Os Bombeiros Voluntários de Vila do Conde estão sem capacidade de resposta para prestar socorro à população. Uma situação que acontece após o pedido de passagem à inatividade de 60 bombeiros.

Não tenho pessoal para responder às necessidades. Desde ontem [sexta-feira] que já não é possível fazer alguns serviços. Se já é difícil numa situação normal, imagine agora com bem menos bombeiros".

Em declarações à Agência Lusa, o comandante da corporação, Joaquim Moreira, lembrou que na sexta-feira cerca de 60 bombeiros voluntários "apresentaram um pedido de inatividade do quadro", deixando o contingente muito deficitário.

Estará a segurança da população local a ser posta em causa? O comandante reconheceu que "o tempo de resposta não será o ideal".

A Autoridade de Proteção Civil está dentro do problema e em função da localização vai fazer deslocar outros meios mais próximos. A ajuda não está em causa, porque haverá sempre outros meios, mas a resposta imediata é que poderá falhar".

Joaquim Moreira não confirmou que haja uma paragem total. É possível "acionar alguns meios", mas "não há gente suficiente para responder a uma situação grave".

José Pedrosa, um dos 60 bombeiros que na sexta-feira assinaram um pedido de inatividade do quadro com efeitos imediatos, garantiu que a situação só inverterá "quando a presidente da direção se demitir". "Tudo o que vier a acontecer é da responsabilidade da direção".

Os voluntários de Vila do Conde têm apontado nos últimos meses "um clima de crispação" na corporação, que segundo eles "vem desde que os atuais órgãos sociais da Associação Humanitária dos Bombeiros Voluntários de Vila do Conde tomaram posse".

Na semana passada, terão entregue um pedido de passagem ao quadro de reserva, que foi recusado, levando a que agora solicitassem esta figura da "inatividade do quadro", na qual continuam como bombeiros, mas não prestam serviços.

Liga dos Bombeiros espera "bom senso"

O presidente da Liga dos Bombeiros Portugueses disse hoje esperar que haja "bom senso" no caso do conflito que existe nos bombeiros voluntários de Vila do Conde, defendendo o apuramento “das responsabilidades".

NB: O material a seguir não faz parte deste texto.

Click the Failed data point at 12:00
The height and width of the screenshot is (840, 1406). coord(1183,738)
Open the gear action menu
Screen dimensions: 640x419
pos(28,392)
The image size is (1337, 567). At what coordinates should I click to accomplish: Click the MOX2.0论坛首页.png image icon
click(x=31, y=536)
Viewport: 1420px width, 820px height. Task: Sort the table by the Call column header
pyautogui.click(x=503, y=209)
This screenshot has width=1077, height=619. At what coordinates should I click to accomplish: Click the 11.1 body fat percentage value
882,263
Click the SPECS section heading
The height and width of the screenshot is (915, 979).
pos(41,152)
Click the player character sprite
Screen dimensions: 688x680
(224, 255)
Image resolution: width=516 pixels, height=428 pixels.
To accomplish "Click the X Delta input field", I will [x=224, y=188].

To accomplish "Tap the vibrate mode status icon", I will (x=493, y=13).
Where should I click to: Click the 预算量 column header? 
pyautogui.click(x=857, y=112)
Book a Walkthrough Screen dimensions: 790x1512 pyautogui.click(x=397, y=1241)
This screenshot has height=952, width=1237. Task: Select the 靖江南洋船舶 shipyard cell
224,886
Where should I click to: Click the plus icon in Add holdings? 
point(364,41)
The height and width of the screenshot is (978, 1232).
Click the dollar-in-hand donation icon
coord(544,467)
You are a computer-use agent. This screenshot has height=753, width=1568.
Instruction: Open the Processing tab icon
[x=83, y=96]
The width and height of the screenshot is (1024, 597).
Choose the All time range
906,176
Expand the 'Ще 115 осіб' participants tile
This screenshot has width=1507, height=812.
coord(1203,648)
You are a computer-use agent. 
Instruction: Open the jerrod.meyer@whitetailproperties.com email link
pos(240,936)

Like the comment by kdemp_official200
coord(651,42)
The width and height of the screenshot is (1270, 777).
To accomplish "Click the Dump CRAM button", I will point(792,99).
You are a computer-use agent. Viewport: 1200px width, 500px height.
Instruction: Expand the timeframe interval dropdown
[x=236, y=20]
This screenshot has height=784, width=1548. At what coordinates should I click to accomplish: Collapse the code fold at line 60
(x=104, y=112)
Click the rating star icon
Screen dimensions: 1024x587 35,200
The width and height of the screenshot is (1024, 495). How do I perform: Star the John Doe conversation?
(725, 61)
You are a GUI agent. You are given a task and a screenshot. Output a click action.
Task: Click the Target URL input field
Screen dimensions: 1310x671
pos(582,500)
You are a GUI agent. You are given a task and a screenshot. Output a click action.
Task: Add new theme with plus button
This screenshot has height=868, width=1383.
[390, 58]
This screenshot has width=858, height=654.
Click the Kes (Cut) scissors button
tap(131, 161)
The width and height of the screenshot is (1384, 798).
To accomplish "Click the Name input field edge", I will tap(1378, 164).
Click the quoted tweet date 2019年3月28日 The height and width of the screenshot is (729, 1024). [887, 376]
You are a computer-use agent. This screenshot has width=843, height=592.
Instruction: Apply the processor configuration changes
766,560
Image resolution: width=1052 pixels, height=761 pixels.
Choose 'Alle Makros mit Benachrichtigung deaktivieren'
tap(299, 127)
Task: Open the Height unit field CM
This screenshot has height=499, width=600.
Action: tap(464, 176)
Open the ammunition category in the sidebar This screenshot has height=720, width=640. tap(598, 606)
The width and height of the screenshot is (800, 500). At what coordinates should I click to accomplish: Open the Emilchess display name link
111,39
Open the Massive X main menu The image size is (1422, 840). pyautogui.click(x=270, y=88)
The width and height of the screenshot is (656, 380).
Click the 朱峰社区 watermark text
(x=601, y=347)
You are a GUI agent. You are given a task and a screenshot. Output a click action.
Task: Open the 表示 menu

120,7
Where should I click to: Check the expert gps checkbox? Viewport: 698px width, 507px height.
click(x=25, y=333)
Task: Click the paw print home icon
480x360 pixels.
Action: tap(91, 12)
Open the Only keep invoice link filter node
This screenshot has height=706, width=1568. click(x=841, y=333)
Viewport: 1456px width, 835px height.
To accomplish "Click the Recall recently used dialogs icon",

Entendo que deve haver bom senso em todas as questões que se estão a passar em Vila do Conde", afirmou Jaime Marta Soares, em declarações à Lusa, referindo que a questão que envolve cerca de 60 bombeiros, "que querem passar ao quadro de reserva, tem de ser efetivamente assacada àqueles que não querem encontrar as soluções e alimentam o problema".

O presidente da Liga dos Bombeiros Portugueses reconheceu que a situação traz "grande prejuízo para a população", defendendo que "há que apurar as responsabilidades" e, dentro disso, "fazer exame de consciência e ver que, muitas vezes, os interesses de pequenos grupos são altamente prejudiciais para aquilo que é uma estrutura que serve uma coletividade".

Por sua vez, a Associação de Comandos de Bombeiros de Portugal (ACBP) disse hoje que estava a tentar mediar o conflito nos bombeiros voluntários de Vila do Conde para que o socorro à população não seja colocado em causa.

Estamos a tentar mediar o conflito e ajudar a encontrar uma solução para que na população não se sintam lacunas”, afirmou o dirigente da ACBP, José Mendes, que hoje participou numa reunião conjunta de bombeiros, agentes de proteção civil, sapadores florestais e emergência médica no Dafundo, em Algés.

José Mendes adiantou que a associação está a tentar encontrar uma solução junto do comandante dos bombeiros, que é associado da ACBP.

“Estaremos sempre com o comandante e vamos apoiá-lo no sentido do socorro não ser posto em causa”, afirmou, dando conta que esta situação não é inédita em corpos de bombeiros voluntários, tendo já acontecido casos semelhantes em Samora Correia e Sines.

Os bombeiros de Vila do Conde exigem a demissão da direção.